Days in Jogja - Time Travel


Udah menjelang magrib dan Benteng Vredeburg sudah selesai beroperasi. Gue memuaskan diri motoin Monumen Serangan 1 Maret dan gedung BNI berlatar langit merah. Maklum di Jakarta jarang liat langit walaupun langit menaungi setiap saat. Itulah sebabnya gue suka moto langit di luar Jakarta. Tetap mengikuti arah keramaian, gue berjalan ke alun-alun utara tanpa tau itu adalah alun-alun utara. Arena permainan di Pasar Sekaten yang kebetulan lagi digelar menarik perhatian gue. Terakhir kali jaman esde gue mendatangi pasar malam rakyat macam ini. Sisanya, gue merasa didnt fit in.

Nggak berubah, dari dulu pun jenis permainan yang dinaungi Diana Ria Enterprise ini menampilkan permainan yang sama. Ada rumah hantu yang bau pesing, tong maut dengan desingan suara motor plus bau bensin serta ayunan ombak yang menarik perhatian gue. Sebenernya bukan si wahana yang menarik, tapi atraksi akrobatik yang dilakukan oleh sindang-sindang ketika mengaktifkan permainan tersebut.

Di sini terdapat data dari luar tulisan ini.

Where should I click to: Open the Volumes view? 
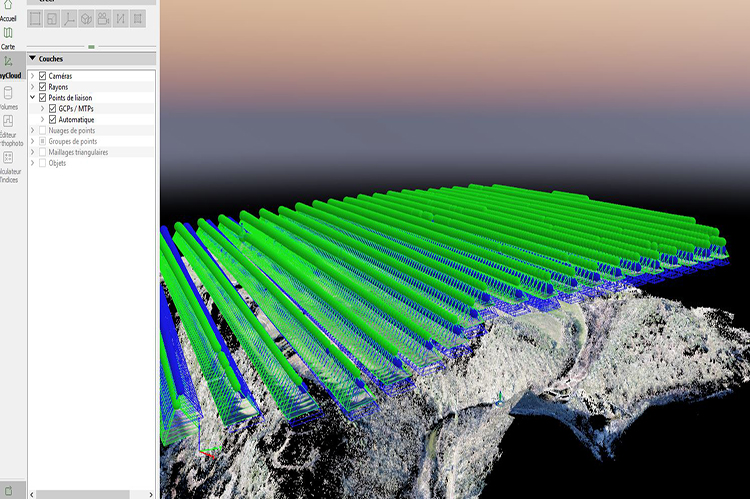coord(8,95)
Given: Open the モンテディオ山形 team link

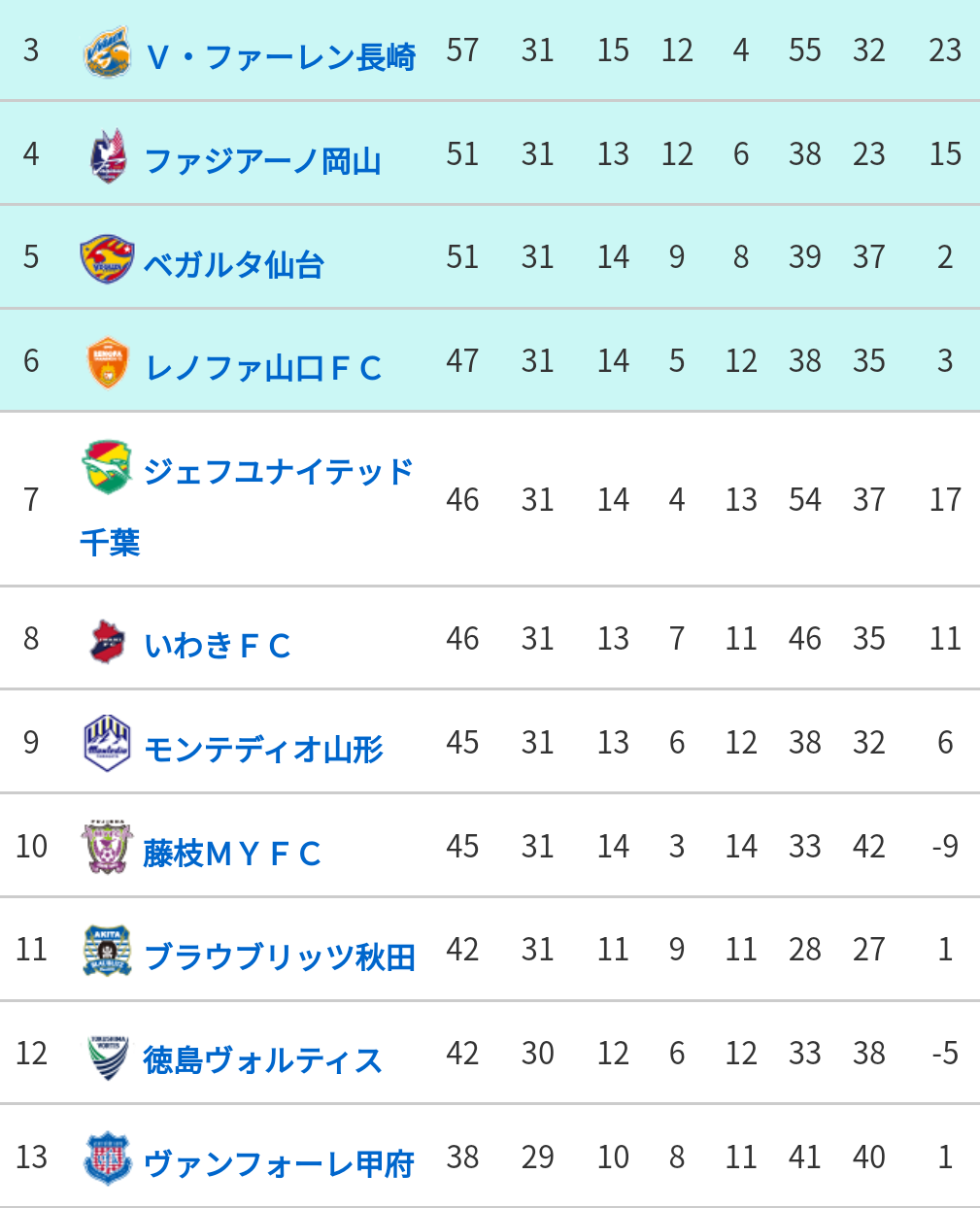Looking at the screenshot, I should (263, 750).
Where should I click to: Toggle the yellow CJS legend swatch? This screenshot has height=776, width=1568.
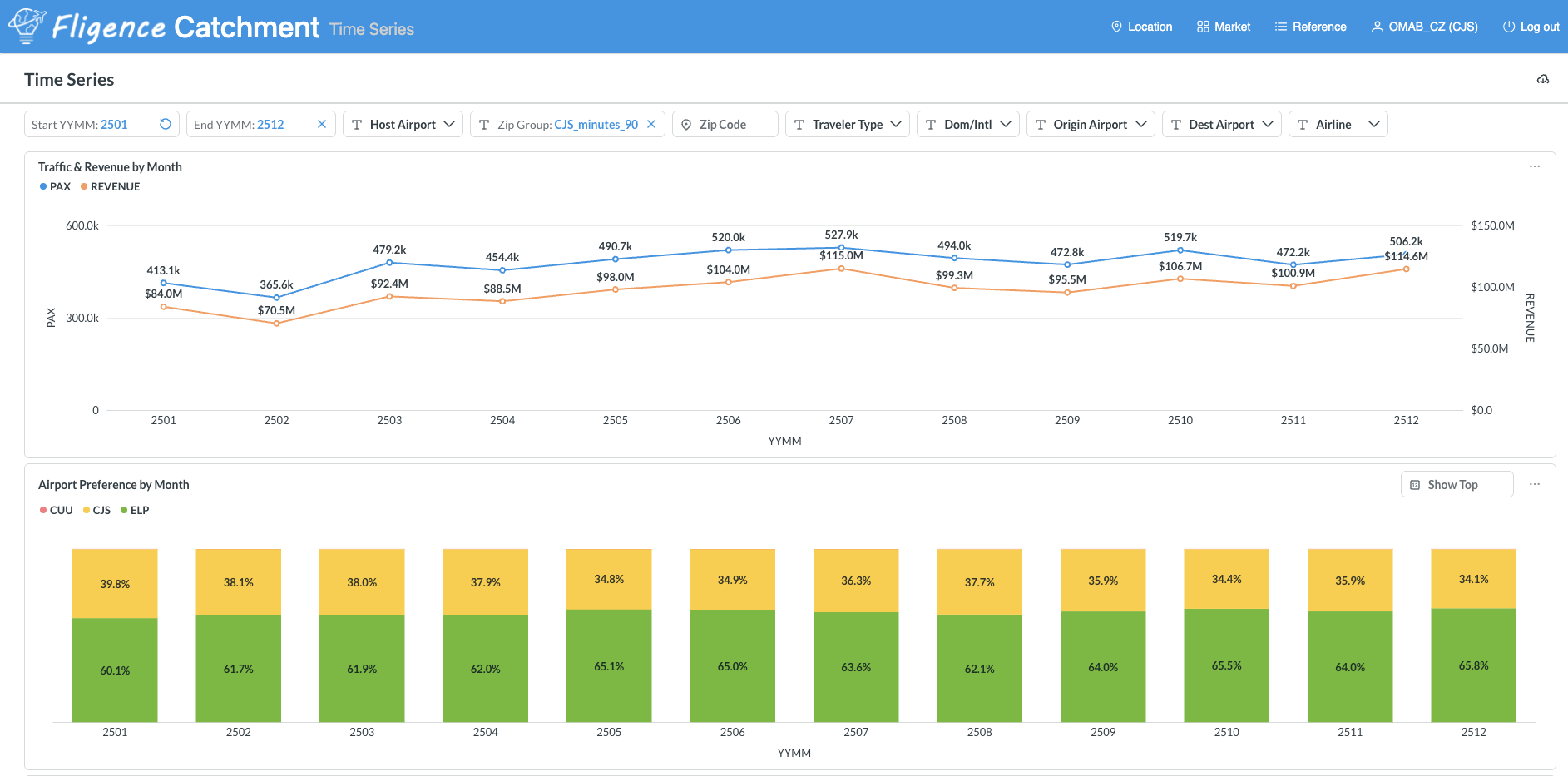click(87, 510)
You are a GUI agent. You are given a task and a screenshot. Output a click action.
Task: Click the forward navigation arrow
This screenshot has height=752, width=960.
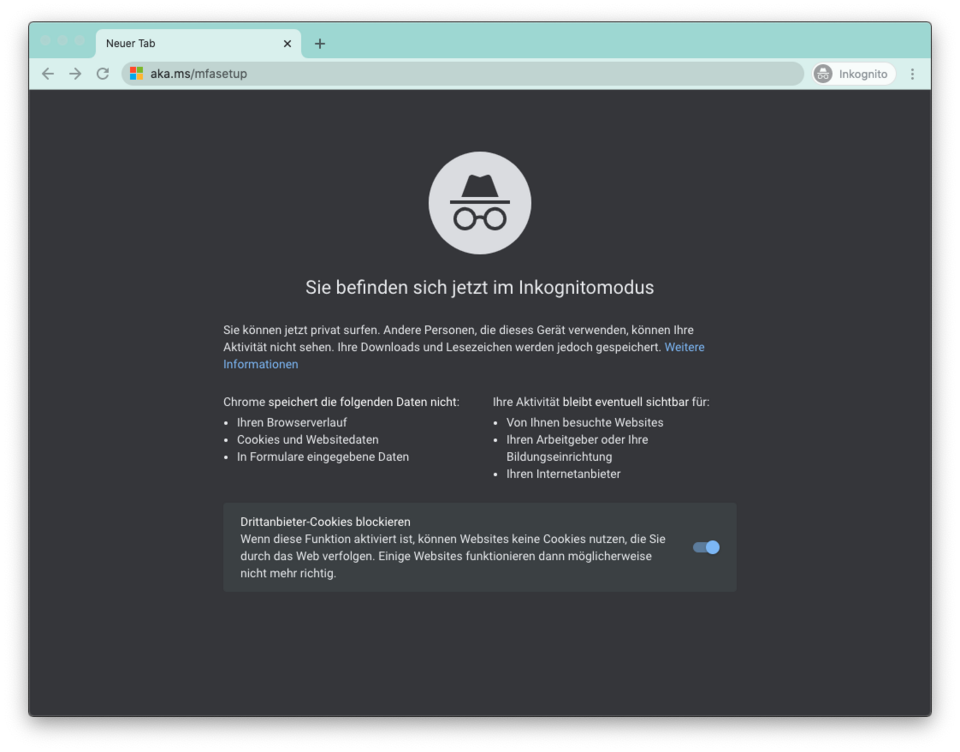coord(75,74)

Setelah tiga putaran hanya nonton, di putaran selanjutnya gue memutuskan ikut naik.


 

Gue bertanya-tanya, mereka ini, umurnya pasti nggak jauh dari gue. Sejak umur berapa mereka mempelajari atraksi ini? Bagaimana proses rekrutmen mereka? Lalu, bagaimana hidup meereka kalau tiap malam harus forsir energi seperti itu? Daftar pertanyaan ini bertambah panjang begitu gue merasa they really enjoy their job. Ikut berjoget di sela-sela lagu yang nyampahin telinga gue, saling bercanda, tertawa, menggoda, rasanya hampir dua tahun lalu gue bisa into pekerjaan gue dan melakukannya sambil tersenyum. Kenapa mereka tampak bahagia dan bangga dengan pekerjaan mereka?